One of the prevalent tricks is to phrases that mean something but are already old-hat. Mobile went mainstream in 2010, when Google said they were going ‘mobile first’, yet recently an article claimed that mobile was ‘on the rise’. Yes, there are more people (population worldwide is still increasing), so more devices; however, in places like the US there are already more devices than people! This isn’t new. You have to pay attention to the details.
A similar trick is to tap into people’s fear or excitement. Something like “Learning Is Changing Forever” makes a bold, but ultimately vacuous claim. If it sounds unbelievable, it probably is! No, there’s nothing that’s going to make everything different. It may, ultimately, make a change, but it takes time. Even the internet took time to take off, and it’s arguably the best case for something that’s been world changing. Not as many things will have a fundamental effects as are claimed.
There’s also the ‘bait and switch’. We’re going to tell you about the ‘new learning’! And then, when you pull it apart, it’s the same old-school view. Similarly, you’ll hear some recommendations for behavior based upon something ‘new’! “Use simulations because millennials will demand it!” However, when you unpack the recommendations, they’re true for everyone. And these recommendations aren’t new. They’re just good principles. I suppose we should be grateful for good recommendations, but I think if they come for the wrong reasons, they could cover some bad practices too. Indeed, in one I saw one of the recommendations actually recommended something contrary to best principles.
One of the other recurrent elements, besides hype, is the wrong use of data. For instance, they’ll use people’s preferences as a basis for decisions. One I saw said people prefer small chunks, so that’s what you should do. Okay, but preferences aren’t always right. For instance, whether people prefer a learning experience has essentially no correlation with its actual effectiveness.
Another misuse is using anecdotes to imply authenticity. Folks who’ve invested in a solution have a greater likelihood of finding it valuable because they’ve invested in it. It doesn’t mean you’ll get the same results. Would it work in your context? Are they talking about similar people, goals, and environment?

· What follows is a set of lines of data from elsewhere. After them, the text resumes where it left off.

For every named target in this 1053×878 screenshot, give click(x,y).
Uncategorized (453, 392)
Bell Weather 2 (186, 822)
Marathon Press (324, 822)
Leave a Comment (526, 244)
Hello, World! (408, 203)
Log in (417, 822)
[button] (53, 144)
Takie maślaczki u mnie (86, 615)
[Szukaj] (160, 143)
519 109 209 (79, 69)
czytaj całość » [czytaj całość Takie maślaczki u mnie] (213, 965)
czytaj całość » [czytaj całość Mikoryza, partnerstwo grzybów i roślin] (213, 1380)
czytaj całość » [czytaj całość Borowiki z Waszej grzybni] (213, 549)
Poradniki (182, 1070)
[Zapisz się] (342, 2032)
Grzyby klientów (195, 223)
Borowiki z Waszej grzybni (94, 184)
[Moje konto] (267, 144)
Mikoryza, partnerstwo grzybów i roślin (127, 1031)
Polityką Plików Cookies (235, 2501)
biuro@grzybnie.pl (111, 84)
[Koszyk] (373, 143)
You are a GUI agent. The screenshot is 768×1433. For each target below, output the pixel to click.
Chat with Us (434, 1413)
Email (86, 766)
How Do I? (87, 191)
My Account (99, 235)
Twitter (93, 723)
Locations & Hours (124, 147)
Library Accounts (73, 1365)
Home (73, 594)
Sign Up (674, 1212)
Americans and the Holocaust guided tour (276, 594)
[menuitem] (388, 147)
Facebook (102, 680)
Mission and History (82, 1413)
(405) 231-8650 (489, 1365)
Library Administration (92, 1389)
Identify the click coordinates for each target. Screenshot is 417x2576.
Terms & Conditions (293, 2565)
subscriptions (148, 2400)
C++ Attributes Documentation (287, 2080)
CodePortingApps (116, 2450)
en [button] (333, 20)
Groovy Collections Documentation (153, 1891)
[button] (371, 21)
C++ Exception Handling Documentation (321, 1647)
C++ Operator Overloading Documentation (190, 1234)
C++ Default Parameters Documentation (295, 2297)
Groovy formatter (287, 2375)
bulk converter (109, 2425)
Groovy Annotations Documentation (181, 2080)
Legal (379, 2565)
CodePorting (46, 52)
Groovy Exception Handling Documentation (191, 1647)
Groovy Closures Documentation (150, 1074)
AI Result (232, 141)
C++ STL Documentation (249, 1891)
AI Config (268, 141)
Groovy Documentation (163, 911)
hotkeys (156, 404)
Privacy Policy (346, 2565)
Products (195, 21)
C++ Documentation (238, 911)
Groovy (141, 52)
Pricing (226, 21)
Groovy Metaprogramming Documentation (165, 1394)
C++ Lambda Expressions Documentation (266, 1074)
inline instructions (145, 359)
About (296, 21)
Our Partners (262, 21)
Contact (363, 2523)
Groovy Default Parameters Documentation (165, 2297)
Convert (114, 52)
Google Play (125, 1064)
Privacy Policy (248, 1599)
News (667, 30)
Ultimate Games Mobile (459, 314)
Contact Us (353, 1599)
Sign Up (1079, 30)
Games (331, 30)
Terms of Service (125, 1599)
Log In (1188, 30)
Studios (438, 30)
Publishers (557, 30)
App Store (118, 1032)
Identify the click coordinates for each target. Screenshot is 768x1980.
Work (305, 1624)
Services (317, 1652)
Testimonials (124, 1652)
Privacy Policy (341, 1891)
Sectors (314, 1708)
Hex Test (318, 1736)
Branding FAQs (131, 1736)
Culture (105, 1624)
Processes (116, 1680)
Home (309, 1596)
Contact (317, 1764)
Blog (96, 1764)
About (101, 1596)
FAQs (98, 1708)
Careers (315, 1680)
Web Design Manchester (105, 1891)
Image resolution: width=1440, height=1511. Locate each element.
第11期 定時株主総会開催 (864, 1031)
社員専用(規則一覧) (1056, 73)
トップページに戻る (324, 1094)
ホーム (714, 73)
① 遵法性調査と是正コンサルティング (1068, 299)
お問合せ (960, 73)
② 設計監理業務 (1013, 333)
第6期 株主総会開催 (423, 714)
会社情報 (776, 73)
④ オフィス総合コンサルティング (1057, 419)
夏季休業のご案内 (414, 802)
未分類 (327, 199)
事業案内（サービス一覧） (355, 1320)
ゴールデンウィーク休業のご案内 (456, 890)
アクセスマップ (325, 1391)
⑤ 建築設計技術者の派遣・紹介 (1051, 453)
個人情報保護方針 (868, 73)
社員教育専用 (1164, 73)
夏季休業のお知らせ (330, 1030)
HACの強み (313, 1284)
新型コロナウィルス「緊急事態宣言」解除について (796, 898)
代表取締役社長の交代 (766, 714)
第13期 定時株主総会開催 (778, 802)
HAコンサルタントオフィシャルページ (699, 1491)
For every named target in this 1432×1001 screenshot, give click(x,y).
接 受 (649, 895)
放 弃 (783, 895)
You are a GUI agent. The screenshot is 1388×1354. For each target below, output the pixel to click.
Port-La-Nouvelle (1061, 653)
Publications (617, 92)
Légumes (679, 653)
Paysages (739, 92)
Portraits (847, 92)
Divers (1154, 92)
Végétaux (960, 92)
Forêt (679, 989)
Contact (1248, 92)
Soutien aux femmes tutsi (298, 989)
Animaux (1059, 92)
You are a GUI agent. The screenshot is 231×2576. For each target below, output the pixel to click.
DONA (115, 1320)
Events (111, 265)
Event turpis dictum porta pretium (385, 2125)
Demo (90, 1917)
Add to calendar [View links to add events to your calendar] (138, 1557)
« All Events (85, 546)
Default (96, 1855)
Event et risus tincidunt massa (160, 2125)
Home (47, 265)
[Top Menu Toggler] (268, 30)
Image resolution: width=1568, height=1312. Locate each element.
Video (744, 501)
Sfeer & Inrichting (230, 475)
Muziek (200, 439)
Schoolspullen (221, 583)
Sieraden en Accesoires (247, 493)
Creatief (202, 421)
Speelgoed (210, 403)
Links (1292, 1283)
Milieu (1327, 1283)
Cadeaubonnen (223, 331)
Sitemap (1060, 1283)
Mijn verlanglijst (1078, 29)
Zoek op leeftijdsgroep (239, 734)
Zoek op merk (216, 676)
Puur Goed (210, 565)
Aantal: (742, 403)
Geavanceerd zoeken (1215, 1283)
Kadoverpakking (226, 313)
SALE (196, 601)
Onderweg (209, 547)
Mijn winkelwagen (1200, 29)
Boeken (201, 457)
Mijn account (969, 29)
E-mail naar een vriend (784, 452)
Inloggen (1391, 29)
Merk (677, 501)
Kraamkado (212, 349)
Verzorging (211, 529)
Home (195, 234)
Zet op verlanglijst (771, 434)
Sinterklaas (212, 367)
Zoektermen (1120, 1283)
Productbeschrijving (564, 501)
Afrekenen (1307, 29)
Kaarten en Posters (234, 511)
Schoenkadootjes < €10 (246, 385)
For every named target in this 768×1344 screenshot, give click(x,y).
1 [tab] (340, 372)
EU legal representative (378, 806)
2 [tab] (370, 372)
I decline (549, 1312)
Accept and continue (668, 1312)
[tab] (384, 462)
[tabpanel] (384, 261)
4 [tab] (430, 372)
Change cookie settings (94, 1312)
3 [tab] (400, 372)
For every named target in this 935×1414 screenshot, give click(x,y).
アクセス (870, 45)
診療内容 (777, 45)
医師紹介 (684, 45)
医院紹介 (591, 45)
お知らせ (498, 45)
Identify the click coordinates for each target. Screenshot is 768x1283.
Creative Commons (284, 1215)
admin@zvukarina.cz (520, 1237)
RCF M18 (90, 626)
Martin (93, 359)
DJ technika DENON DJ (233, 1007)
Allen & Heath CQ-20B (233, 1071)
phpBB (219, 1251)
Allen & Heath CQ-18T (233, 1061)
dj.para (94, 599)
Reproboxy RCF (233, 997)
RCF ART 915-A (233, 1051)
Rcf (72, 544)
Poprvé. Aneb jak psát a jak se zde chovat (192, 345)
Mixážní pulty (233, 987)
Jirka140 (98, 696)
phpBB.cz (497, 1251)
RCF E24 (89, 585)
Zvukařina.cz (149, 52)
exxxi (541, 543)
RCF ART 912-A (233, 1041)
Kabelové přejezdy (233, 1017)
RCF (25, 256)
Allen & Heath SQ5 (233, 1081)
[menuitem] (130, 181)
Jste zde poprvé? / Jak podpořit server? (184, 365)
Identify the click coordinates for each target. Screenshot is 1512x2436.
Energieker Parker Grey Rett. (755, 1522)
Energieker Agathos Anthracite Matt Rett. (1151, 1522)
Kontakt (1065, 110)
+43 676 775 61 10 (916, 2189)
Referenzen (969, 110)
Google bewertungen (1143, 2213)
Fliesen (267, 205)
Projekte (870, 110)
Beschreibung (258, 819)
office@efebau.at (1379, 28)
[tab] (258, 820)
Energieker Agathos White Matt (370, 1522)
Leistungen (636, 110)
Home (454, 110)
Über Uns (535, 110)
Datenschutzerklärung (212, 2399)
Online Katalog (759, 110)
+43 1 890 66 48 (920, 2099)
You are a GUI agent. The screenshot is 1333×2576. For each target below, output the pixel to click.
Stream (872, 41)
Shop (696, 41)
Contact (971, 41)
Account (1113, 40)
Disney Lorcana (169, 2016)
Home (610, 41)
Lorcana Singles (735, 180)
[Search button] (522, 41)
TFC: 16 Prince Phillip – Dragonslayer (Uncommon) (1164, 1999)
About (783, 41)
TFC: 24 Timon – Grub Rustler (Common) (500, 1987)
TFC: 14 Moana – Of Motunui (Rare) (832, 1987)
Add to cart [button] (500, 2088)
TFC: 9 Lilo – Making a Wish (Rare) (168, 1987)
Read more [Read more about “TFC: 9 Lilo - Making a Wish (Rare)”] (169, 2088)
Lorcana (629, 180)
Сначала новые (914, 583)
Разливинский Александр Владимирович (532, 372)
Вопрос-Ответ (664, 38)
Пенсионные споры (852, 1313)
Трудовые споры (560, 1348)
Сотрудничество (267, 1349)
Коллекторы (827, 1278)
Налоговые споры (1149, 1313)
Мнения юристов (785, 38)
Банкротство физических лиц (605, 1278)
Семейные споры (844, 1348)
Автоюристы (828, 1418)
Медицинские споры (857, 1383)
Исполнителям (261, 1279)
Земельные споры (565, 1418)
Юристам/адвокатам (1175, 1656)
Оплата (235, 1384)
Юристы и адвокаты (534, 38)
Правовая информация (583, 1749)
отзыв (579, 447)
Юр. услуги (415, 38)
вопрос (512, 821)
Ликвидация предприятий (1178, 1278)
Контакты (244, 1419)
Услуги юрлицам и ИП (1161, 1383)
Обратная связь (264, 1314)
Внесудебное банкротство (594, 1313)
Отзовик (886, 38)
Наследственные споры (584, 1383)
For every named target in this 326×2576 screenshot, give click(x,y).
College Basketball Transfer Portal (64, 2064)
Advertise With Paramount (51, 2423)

And of course, there’s misinterpretation and over-generalization of data. The goldfish myth actually came from studies on web page behavior several years apart. The average time on a page dropped from something like 13 seconds to around 8. However, can you think of any other reasons we might spend less time on pages several years later? Pages loading faster? Getting better at evaluating pages quickly? Human attention is a complex phenomena, and again our ‘wetware’ doesn’t change that fast.
Again, I’m not saying all these folks were deliberately trying to be deceptive. There’s no clear evidence that any of these were consciously choosing to misrepresent things. Some are just marketers more focused on sizzle than substance. However, you will see articles on sites affiliated with products, and not surprisingly the recommendations do align with the products. That’s just marketing. But, just as you should at home, you need to be a skeptical consumer.
Our industry doesn’t have the equivalent of Consumer Reports. There are independent evaluations of LMSs, with greater or lesser credibility. Similarly with authoring tools. And you have to expect that they’ll do their best to get your attention. The onus is on us as buyers, however, to know this and to ask for credible evidence.
We need to be professional. We need to know the underlying foundations for our work (e.g. learning science), and also how to evaluate claims. We should accept that there will be attempts to sway our judgment, and we also should be prepared to counter those attempts. Our learners, and our organizations, depend on us to use tested and sound approaches. It’s our responsibility.